■ **About this task**: Lift out, unaltered, the lines of the material below between the line holding "This screenshot has width=1265, height=680." and the line holding "Given: Click the funnel", counting both.

■ **Records for the task**:

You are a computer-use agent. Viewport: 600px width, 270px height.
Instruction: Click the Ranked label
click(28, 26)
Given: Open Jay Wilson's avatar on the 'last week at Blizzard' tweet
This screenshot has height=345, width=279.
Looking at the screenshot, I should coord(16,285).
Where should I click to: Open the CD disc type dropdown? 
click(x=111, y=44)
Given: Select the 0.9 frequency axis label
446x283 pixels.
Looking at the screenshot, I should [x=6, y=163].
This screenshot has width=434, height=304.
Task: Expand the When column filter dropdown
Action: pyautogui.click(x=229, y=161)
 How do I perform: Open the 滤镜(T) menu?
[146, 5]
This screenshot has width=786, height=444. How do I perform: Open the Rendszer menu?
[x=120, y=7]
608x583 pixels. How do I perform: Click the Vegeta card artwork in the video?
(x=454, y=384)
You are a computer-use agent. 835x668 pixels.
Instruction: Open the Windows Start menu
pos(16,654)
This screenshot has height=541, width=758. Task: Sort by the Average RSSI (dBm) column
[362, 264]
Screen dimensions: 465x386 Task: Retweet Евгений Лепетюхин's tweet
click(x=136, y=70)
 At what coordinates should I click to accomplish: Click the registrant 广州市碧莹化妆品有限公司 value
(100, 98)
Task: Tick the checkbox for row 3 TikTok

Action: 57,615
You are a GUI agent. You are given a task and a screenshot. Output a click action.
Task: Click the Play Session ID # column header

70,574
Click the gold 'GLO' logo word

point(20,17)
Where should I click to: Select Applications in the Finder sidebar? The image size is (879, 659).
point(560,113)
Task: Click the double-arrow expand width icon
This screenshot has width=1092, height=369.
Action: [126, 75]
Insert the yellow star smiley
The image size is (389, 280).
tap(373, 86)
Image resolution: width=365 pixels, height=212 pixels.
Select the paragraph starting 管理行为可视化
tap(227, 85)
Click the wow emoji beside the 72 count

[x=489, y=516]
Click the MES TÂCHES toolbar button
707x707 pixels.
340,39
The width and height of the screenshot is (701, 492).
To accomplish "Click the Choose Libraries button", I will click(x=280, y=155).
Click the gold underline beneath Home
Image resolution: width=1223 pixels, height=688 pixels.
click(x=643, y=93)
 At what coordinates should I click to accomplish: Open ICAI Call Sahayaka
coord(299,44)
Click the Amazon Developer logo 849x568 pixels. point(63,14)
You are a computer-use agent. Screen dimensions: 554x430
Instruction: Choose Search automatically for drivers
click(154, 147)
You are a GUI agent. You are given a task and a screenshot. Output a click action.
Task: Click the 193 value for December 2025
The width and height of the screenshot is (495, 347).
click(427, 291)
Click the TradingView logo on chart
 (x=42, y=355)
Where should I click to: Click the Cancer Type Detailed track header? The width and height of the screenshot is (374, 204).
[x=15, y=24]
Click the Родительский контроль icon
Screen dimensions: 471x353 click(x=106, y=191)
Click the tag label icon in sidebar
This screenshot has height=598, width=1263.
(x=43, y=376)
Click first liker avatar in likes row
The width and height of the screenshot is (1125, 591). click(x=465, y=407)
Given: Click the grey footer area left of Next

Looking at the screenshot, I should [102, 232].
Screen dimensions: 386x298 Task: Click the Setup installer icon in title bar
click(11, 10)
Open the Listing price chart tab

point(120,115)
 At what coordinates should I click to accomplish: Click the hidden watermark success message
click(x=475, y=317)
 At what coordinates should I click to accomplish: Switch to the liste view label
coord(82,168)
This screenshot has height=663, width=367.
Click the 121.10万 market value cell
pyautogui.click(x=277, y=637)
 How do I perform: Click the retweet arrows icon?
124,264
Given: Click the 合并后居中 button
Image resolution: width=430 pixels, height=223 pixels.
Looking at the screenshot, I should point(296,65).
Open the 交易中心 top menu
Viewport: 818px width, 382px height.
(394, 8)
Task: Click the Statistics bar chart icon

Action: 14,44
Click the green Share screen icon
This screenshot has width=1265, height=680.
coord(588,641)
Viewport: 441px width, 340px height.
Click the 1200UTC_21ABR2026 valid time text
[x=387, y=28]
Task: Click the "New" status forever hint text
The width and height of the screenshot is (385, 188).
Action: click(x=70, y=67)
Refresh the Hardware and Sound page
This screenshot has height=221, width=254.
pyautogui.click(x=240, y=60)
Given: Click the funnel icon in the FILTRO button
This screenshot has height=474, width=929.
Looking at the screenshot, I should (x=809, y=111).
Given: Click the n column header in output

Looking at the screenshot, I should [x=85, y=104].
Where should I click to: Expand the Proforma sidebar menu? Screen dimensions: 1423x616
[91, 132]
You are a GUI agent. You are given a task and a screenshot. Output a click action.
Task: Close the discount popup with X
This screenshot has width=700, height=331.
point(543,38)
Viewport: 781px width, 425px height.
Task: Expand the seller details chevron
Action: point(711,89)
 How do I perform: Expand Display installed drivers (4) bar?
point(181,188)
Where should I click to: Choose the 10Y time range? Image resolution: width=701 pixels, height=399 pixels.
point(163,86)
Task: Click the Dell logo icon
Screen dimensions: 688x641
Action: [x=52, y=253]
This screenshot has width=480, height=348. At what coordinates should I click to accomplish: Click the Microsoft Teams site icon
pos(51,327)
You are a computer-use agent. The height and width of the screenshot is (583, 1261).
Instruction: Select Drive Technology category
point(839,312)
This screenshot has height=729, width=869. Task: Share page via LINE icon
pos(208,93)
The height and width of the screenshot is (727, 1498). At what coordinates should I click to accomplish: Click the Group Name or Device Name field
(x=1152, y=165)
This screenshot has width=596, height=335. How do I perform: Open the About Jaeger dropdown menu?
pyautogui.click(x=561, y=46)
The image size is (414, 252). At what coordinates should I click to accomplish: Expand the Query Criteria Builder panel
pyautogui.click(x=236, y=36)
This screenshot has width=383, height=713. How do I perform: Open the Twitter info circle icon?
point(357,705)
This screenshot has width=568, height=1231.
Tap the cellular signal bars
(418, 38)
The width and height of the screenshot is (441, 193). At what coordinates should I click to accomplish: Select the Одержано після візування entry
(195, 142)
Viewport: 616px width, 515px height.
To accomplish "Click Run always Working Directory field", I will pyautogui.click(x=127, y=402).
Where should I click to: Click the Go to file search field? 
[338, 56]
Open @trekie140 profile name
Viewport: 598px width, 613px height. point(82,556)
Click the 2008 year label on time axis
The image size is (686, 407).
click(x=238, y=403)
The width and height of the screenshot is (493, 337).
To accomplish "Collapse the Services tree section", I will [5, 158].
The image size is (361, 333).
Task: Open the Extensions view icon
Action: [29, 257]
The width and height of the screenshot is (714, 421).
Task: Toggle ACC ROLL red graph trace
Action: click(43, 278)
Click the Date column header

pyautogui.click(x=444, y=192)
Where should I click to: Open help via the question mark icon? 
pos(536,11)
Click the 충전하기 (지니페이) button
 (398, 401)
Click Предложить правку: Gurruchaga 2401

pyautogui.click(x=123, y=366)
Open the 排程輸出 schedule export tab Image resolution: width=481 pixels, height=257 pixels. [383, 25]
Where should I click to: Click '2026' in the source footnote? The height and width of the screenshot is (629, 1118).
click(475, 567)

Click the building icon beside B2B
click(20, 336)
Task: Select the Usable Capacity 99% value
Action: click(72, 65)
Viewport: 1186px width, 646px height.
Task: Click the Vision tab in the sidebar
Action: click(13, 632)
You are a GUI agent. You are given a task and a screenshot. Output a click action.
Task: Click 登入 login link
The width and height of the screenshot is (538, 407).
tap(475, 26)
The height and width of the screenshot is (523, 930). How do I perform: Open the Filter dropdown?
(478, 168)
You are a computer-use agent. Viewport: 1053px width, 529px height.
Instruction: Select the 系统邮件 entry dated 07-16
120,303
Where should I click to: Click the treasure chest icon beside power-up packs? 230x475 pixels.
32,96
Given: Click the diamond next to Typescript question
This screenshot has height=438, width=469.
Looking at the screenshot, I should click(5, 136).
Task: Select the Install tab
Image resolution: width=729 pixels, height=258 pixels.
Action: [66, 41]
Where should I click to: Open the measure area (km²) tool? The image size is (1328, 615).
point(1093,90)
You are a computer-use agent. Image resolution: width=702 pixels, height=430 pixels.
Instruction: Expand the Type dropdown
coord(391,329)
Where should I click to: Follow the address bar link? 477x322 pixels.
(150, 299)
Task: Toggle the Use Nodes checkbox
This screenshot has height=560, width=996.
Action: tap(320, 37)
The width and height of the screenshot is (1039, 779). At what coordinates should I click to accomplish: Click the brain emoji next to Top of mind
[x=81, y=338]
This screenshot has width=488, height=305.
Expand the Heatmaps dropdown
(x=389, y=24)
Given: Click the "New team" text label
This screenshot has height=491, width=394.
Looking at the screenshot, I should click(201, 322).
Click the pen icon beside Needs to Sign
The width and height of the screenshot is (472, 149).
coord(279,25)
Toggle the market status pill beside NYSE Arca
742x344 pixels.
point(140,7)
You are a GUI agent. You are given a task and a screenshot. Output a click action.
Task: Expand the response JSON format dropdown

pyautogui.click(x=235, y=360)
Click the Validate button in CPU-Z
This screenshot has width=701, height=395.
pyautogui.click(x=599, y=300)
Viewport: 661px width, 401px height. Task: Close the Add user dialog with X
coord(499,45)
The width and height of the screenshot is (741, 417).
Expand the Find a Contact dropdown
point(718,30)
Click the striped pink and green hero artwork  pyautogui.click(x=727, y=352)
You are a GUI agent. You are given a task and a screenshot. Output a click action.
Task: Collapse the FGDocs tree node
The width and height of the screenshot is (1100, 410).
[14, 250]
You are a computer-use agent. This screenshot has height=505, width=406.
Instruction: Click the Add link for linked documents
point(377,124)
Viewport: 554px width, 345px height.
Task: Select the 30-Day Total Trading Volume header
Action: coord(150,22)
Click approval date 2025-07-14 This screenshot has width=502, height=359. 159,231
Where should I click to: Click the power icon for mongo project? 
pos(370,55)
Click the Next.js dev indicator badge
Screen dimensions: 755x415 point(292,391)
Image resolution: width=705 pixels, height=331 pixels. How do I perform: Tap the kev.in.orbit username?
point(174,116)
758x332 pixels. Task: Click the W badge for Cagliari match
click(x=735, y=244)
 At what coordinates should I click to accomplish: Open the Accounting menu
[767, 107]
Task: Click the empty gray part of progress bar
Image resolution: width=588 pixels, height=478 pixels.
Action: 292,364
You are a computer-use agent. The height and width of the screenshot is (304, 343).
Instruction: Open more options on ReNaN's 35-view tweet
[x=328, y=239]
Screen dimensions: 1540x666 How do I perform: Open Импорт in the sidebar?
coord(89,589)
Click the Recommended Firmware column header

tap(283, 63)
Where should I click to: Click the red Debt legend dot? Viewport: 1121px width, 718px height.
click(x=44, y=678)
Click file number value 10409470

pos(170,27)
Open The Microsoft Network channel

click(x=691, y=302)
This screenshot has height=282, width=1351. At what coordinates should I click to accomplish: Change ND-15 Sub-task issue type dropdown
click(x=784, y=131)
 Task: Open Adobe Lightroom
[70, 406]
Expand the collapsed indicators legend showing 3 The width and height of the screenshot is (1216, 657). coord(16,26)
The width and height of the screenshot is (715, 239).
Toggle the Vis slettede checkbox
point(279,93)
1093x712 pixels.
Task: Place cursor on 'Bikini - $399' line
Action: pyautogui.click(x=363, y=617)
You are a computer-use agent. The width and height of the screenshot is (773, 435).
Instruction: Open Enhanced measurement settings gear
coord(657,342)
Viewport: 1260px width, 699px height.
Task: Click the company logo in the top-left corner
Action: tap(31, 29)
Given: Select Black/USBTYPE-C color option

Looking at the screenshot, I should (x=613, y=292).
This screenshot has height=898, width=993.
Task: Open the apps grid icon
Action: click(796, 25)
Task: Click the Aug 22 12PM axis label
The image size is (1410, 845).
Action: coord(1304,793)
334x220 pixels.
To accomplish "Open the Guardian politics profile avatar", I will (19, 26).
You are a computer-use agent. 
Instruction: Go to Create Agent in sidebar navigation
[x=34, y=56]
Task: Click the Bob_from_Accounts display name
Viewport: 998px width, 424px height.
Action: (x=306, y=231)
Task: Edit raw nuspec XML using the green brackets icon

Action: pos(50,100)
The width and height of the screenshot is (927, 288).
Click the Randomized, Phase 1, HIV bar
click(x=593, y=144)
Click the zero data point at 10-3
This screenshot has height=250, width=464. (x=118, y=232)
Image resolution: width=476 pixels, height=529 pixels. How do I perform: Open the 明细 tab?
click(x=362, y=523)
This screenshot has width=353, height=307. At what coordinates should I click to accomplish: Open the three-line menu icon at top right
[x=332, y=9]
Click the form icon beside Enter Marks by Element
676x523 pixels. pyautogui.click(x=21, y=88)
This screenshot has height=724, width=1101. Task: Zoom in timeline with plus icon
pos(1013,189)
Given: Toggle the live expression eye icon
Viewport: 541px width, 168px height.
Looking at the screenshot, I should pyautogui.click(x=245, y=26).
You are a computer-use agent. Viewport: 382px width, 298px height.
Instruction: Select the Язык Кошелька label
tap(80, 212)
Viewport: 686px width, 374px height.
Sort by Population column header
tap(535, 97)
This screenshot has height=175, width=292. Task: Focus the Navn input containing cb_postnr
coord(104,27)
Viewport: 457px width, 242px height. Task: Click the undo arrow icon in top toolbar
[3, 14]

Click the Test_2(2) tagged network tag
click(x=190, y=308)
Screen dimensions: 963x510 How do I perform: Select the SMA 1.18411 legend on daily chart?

■ **Solution**:
This screenshot has width=1265, height=680.
coord(588,641)
Viewport: 441px width, 340px height.
Click the 1200UTC_21ABR2026 valid time text
[x=387, y=28]
Task: Click the "New" status forever hint text
The width and height of the screenshot is (385, 188).
Action: click(x=70, y=67)
Refresh the Hardware and Sound page
This screenshot has height=221, width=254.
pyautogui.click(x=240, y=60)
Given: Click the funnel icon in the FILTRO button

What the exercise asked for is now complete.